Pontianak, Selasa 9 Desember 2025- onenews.co.id
Kepala Seksi Penerangan Hukum (Kasi Penkum) Kejaksaan Tinggi Kalimantan Barat, I Wayan Gede Arianta, SH., MH, mengungkapkan dalam siaran persnya pada Selasa (9/12) bahwa Jaksa Agung Muda Tindak Pidana Umum (Jampidum) telah menyetujui permohonan penghentian penuntutan melalui mekanisme Restorative Justice atas perkara kecelakaan lalu lintas yang diajukan oleh Kejaksaan Negeri Sambas.
Dalam keterangannya, Arianta menegaskan bahwa keputusan ini diambil setelah mempertimbangkan aspek kemanusiaan dan hubungan kekerabatan antara pelaku dan korban.
“Ketika luka duka menyelimuti dua keluarga yang berasal dari akar yang sama, hukum tidak selalu harus berbicara dengan suara yang keras.
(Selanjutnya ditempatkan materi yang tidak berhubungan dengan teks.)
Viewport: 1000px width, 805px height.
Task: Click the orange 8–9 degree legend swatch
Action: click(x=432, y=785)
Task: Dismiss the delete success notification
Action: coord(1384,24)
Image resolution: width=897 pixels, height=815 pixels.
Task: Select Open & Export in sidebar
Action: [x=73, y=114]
Ada kalanya keadilan hadir melalui sentuhan nurani—dengan merajut hubungan yang terbelah oleh musibah, bukan memperlebar jaraknya.” ujarnya.
Disetujui Secara Virtual oleh Dir E atas Nama Jampidum:
Melalui sarana virtual, Dir E Robert M. Tacoy, SH., MH., atas nama Jampidum Kejaksaan Agung RI, menyetujui penghentian penuntutan berdasarkan keadilan restoratif terhadap perkara kecelakaan yang mengakibatkan korban meninggal dunia.
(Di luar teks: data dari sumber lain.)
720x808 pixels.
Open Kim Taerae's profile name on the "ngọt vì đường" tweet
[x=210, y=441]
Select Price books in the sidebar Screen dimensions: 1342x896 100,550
Perkara tersebut melibatkan pengemudi Toyota Calya KB 1184 PH, tersangka Aris alias Aris bin Ahmad Taruna, dan seorang pesepeda lanjut usia (“nek aki”) yang secara tiba-tiba menyeberang dari sisi kiri jalan sehingga tabrakan tak terhindarkan.
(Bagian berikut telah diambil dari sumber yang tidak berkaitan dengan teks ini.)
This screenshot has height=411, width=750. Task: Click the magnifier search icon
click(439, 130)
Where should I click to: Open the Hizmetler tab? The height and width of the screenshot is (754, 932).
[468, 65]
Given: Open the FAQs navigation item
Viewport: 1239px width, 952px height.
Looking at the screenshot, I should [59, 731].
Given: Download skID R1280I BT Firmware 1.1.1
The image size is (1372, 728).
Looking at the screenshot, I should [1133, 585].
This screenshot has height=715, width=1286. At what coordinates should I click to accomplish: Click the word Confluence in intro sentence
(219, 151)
Hasil penyidikan menunjukkan bahwa kecelakaan terjadi murni karena kelalaian korban, sebagaimana diatur dalam Pasal 310 ayat (3) atau (4) UU Nomor 22 Tahun 2009.
Selain itu, pelaku dan korban memiliki hubungan keluarga, sehingga proses penyelesaian kekeluargaan dapat ditempuh tanpa syarat.
Musyawarah Berjalan Damai, Keluarga Korban Memaafkan:
Dalam proses pengajuan Restorative Justice, Jaksa Peneliti Kejari Sambas memastikan seluruh ketentuan Perja Nomor 15 Tahun 2020 serta Peraturan Kejaksaan Nomor 3 Tahun 2023 terpenuhi.
Keluarga korban, tersangka, tokoh masyarakat, aparat desa, dan penyidik Polres Sambas hadir dalam forum musyawarah.
Keluarga korban menerima dan memaafkan pelaku dengan lapang dada, serta menyatakan tidak menghendaki proses hukum dilanjutkan karena memahami bahwa kejadian tersebut merupakan musibah yang tidak disengaja.
Dir E menyetujui penghentian penuntutan setelah mempertimbangkan beberapa aspek penting:
Terpenuhinya seluruh syarat Restorative Justice.
Tidak adanya unsur kesengajaan.
Hubungan kekerabatan antara pelaku dan korban.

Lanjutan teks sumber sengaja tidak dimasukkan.